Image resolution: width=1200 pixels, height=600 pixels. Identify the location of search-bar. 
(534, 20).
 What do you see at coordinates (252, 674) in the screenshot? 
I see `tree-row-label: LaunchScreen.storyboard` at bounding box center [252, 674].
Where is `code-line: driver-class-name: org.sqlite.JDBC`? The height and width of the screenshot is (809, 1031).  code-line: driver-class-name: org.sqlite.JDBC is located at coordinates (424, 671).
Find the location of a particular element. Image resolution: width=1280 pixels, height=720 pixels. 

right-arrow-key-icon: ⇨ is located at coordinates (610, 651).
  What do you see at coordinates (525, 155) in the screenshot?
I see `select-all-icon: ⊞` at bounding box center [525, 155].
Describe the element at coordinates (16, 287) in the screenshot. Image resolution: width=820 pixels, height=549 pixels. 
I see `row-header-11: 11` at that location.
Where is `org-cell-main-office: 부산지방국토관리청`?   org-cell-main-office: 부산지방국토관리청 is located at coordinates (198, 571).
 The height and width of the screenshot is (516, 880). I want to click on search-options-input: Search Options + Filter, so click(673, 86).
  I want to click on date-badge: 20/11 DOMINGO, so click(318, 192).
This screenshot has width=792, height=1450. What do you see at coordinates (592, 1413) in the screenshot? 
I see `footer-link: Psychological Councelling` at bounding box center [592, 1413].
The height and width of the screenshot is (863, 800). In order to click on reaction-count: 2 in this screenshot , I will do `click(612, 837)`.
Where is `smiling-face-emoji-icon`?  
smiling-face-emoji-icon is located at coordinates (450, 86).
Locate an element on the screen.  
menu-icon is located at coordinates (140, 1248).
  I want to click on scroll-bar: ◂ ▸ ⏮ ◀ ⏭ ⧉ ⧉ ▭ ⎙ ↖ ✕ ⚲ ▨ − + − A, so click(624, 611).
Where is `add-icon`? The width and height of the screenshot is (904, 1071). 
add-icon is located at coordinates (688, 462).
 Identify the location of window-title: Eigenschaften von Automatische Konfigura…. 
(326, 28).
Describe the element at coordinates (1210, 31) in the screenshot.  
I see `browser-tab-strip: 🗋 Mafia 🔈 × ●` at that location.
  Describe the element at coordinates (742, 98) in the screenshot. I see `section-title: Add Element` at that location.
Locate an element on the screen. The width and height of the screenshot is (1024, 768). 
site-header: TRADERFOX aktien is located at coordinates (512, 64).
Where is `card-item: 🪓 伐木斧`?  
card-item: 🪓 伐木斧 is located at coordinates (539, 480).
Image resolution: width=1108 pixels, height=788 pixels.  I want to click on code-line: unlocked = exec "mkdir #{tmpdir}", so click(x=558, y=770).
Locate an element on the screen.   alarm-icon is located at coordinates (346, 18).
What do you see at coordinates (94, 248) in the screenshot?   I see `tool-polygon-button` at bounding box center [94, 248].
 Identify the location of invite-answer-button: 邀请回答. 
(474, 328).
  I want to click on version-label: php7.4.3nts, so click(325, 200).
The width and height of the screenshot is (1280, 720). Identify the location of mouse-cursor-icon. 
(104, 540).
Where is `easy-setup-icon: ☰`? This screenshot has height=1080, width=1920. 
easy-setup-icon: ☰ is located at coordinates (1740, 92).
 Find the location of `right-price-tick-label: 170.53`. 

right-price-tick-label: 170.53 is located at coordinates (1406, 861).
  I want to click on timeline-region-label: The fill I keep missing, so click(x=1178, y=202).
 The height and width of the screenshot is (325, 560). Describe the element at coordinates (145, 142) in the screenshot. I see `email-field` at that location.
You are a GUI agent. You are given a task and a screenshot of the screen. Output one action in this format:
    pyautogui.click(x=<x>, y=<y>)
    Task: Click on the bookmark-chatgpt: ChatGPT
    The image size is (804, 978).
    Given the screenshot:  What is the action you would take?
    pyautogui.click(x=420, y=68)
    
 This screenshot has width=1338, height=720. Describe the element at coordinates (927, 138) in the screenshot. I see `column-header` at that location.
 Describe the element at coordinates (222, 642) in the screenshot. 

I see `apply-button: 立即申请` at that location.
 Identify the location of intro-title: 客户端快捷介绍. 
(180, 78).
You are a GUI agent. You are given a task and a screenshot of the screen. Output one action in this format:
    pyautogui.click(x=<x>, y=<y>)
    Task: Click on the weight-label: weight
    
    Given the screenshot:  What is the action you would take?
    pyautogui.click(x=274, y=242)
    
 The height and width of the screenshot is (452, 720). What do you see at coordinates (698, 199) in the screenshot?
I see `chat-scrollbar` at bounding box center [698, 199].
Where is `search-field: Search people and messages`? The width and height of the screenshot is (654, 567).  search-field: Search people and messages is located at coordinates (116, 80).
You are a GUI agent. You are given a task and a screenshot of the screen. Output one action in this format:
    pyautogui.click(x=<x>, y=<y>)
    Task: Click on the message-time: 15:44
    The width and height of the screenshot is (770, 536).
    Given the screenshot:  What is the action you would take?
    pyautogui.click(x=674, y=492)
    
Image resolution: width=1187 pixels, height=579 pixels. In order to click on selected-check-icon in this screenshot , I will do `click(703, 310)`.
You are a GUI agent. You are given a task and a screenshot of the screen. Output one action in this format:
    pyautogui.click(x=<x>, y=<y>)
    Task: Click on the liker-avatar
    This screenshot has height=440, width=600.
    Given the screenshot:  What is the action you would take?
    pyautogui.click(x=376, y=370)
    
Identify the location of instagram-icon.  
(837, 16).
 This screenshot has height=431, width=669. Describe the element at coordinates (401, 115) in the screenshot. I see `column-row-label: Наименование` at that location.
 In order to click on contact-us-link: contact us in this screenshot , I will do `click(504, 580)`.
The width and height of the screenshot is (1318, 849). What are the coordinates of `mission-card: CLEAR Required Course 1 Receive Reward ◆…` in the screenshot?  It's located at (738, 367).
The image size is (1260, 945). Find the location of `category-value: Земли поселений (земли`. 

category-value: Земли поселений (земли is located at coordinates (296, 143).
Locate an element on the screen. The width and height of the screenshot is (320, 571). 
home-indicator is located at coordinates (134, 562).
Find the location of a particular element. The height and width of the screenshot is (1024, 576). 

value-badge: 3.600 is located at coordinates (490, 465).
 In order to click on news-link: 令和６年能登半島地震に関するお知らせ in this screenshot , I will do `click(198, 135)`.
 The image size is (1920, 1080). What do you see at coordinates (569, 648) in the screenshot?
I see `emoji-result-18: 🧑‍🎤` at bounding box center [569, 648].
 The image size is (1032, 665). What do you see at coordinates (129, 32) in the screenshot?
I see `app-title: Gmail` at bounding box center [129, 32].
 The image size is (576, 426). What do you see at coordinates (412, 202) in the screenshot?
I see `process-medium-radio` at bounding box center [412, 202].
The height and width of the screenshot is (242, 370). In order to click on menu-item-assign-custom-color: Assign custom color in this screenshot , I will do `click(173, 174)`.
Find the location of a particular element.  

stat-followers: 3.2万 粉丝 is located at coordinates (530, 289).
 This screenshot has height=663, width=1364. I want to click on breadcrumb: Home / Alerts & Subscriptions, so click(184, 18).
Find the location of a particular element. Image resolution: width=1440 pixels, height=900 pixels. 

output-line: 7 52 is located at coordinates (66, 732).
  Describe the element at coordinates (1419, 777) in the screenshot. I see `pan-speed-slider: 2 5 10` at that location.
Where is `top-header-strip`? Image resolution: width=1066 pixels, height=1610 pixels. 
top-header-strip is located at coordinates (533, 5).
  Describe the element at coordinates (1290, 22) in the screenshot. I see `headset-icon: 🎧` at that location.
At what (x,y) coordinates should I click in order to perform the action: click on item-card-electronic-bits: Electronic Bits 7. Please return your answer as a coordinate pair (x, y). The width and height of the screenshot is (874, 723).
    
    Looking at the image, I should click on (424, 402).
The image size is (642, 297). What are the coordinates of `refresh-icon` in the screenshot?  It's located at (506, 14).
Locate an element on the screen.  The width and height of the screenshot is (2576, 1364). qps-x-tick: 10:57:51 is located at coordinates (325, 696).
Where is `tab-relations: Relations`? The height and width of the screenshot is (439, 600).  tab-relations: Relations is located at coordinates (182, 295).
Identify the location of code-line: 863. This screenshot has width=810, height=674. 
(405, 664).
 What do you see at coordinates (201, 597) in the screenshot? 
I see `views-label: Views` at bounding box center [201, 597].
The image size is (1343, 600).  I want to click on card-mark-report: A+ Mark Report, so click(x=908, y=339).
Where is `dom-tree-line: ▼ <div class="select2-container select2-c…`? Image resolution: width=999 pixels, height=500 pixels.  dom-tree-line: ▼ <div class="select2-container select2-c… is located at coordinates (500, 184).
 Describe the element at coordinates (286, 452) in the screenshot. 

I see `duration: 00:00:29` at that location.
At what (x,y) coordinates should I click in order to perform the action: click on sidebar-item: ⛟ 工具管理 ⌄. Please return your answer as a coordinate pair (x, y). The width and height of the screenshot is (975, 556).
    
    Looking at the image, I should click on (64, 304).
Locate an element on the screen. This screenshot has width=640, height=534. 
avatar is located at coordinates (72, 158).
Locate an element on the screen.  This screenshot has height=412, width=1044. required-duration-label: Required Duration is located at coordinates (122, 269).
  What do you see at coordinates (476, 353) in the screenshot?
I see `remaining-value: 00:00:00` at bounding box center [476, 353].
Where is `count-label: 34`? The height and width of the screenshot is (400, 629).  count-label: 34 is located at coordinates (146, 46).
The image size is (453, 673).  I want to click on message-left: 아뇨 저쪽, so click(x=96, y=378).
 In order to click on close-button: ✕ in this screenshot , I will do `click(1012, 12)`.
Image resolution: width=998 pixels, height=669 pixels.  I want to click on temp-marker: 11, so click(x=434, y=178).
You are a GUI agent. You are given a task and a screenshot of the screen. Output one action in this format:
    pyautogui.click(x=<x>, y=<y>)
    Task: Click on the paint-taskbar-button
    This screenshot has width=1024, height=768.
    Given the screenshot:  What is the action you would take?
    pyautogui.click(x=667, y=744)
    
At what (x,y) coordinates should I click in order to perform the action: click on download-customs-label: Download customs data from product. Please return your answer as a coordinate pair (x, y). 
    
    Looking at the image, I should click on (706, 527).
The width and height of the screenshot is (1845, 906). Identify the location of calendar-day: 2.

- _About this exercise_
Retype the entries from the line that contains "The width and height of the screenshot is (1280, 720)." through the line that contains "easy-setup-icon: ☰ is", both of those lines included.

- _Final answer_
The width and height of the screenshot is (1280, 720). Identify the location of mouse-cursor-icon. 
(104, 540).
Where is `easy-setup-icon: ☰`? This screenshot has height=1080, width=1920. 
easy-setup-icon: ☰ is located at coordinates (1740, 92).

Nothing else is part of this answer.